Each feature point has a scale and orientation. From these images, scale is denoted by the size of the circle, and orientation is denoted by the direction of its radius. Here are some examples of SIFT features detected using OpenCV.

From the images, there are too many cluttered feature points, so it might be best to choose the most important ones, and leave out others. Next time I will try to use these SIFT features to detect bilateral symmetry, and other key features.

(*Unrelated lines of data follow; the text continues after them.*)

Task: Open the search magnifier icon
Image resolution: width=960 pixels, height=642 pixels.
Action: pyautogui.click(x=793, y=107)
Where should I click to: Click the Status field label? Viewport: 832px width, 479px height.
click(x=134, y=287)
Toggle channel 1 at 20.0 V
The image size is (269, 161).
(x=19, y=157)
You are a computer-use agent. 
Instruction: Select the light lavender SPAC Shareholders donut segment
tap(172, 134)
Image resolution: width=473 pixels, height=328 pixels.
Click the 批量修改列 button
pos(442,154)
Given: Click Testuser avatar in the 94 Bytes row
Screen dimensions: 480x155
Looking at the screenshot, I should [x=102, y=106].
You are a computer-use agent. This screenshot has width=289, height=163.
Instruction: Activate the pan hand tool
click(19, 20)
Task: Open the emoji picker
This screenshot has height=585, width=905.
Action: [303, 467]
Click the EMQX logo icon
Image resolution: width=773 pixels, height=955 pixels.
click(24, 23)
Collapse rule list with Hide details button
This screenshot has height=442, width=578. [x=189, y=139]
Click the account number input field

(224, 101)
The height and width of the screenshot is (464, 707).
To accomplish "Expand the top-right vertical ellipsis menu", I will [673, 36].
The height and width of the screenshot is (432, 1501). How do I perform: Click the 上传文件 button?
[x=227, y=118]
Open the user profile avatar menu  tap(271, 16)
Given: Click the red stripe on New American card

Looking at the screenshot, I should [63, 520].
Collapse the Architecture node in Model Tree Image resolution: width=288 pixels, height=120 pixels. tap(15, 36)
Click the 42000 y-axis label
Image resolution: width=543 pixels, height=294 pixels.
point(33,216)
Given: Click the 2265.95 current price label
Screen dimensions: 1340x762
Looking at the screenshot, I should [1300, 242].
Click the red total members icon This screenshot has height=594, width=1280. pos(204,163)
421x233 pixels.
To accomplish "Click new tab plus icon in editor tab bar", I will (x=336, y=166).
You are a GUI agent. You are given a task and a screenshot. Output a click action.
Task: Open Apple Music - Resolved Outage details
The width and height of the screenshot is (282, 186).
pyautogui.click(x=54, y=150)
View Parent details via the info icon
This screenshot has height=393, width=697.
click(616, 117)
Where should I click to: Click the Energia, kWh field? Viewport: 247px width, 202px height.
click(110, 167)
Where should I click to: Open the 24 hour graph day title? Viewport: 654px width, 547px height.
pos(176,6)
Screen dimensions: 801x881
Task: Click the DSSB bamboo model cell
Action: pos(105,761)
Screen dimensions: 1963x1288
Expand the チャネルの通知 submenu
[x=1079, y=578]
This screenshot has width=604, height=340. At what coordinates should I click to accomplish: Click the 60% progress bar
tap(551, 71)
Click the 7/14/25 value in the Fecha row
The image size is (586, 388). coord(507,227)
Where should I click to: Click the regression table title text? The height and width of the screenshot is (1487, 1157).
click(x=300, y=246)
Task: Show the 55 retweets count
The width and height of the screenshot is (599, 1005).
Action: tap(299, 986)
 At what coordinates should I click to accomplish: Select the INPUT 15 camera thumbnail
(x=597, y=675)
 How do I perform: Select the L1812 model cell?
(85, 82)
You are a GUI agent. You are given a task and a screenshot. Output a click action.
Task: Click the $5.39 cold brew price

Extracting Patterns based on Colors

Recently I have been looking into thresholding based on colors.

Running histogram equalization on each channel of an image produces the following images (upper left, bottom left, bottom middle). Combining these images back into one color image produces the "equalized" image (top-middle). As one will notice, the colors that represent the patterns stand out brightly, and from here we can simply threshold the image into a binary image (upper-right).

Taking this idea further, we can choose a region of interest near the centroid of the image, to look for patterns on the back of the insect. This is noted by the red square on bottom-most image. The patterns in the binary image are taken from this square and edge-detection is performed, resulting in the small square (upper-right).

No noticeable patterns near center

Back pattern slightly detected.

Back pattern noticeable and extracted.

Monday, July 11, 2011

Tweaking Performance: Auto-contrast and Regions of Interest

To tweak the performance of the classifier, I have added two pre-processing steps to the feature extraction.

The first is auto-contrast, which is a means of "stretching" the histogram so that the last filled bin is now at location 255. We do this on each channel, here are some images before and after auto-contrast:

This process of auto-contrast helps to produce a better binary image for masking purposes.

Since the wings were producing inconsistent colors, the second pre-processing step I have added is to use a region of interest to extract the histograms. For this I chose a rectangular box located approximately around the center of the wasp. Histograms are extracted from this region, so not only is it more descriptive of the wasp class, but it is also more efficient to calculate (less pixels to iterate over).

Here are some images showing the ROI (Region of Interest). Also note that background pixels are not included in the histogram calculation as the binary image masks them out.

Results Analysis:

At first I considered making the rectangle a square so wasp orientation would not affect the feature space. When I did that the performance increased only about 2%, but since then I have removed the vertically oriented wasps to simplify the problem for now. The performance increased by about 5% on the nearest neighbor classifier after making these adjustments (may be due to the changing of the image set).